Hafemeyer Law

Bankruptcy and Uncle Sam

A Chapter 7 or Chapter 13 bankruptcy filing is one way to allow a debtor to get out from under a tax burden. Whether or not a tax debt is dischargeable depends on the classification or category of the debt.  Certain classifications are not dischargeable.

There are several different factors to consider when trying to determine whether a tax debt can  be discharged, including:

  • The date that the filing was due must be at least 3 years before the bankruptcy filing. Typically any requested extensions are included in the 3 year time calculation. For example an individual did not file their 2007 tax return, which was originally due on April 15, 2008. The individual requested an extension and the 2007 tax return was then due on September 15, 2008. The tax return was filed by the September 15, 2008 deadline.
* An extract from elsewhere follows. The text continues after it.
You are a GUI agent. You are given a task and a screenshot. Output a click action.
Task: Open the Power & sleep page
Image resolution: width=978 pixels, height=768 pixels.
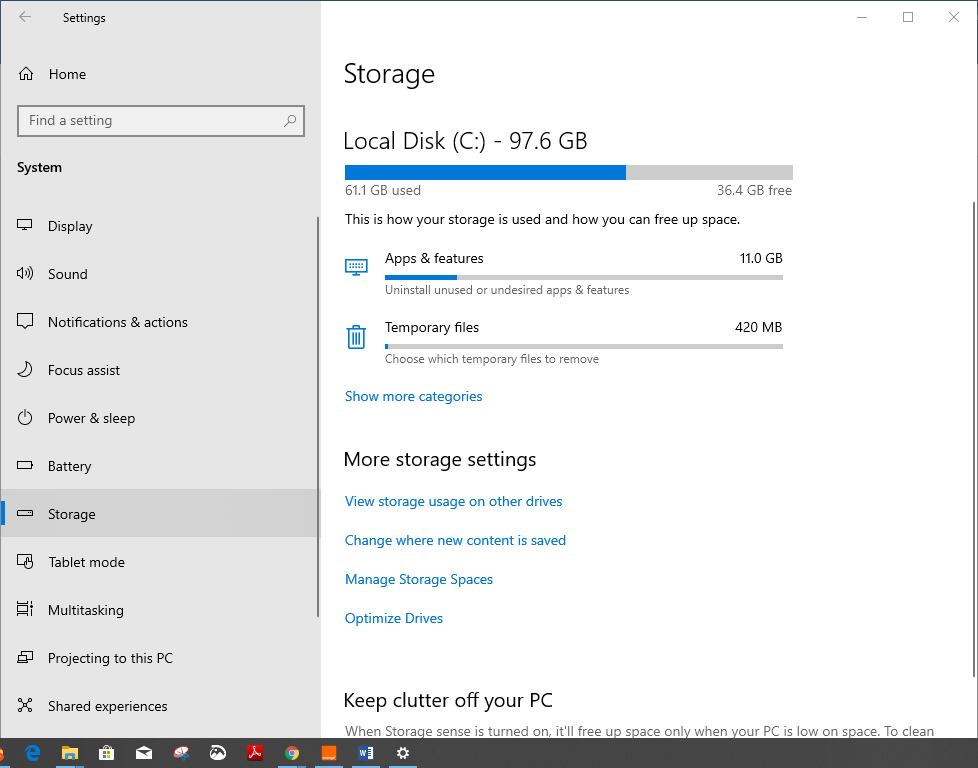pos(91,418)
The three year time period would not begin to run until September 16, 2008. Therefore the individual could only petition the bankruptcy court for a discharge after September 16, 2011.
  • Any tax debt must be a minimum of 2 years old in order to be discharged.
  • IRS must assess the debt at least 240 days prior to the bankruptcy petition. An assessment may come through an audit, correspondence or from a self-reported balance.
  • Taxpayer cannot have fraudulently filed the return, or be guilty of intentional tax evasion.
  • Tax debts for unfiled returns cannot be discharged prior to the filing of the return.
  • Debtor must show that the previous 4 years of tax returns have been filed by the first meeting of the creditors.

Like many legal matters, whether or not a tax burden can be discharged depends of the particular circumstances. Both Chapter 7 and Chapter 13 bankruptcy filings may allow tax debts to be discharged. However, for your particular situation, it is important to seek legal advice from a professional.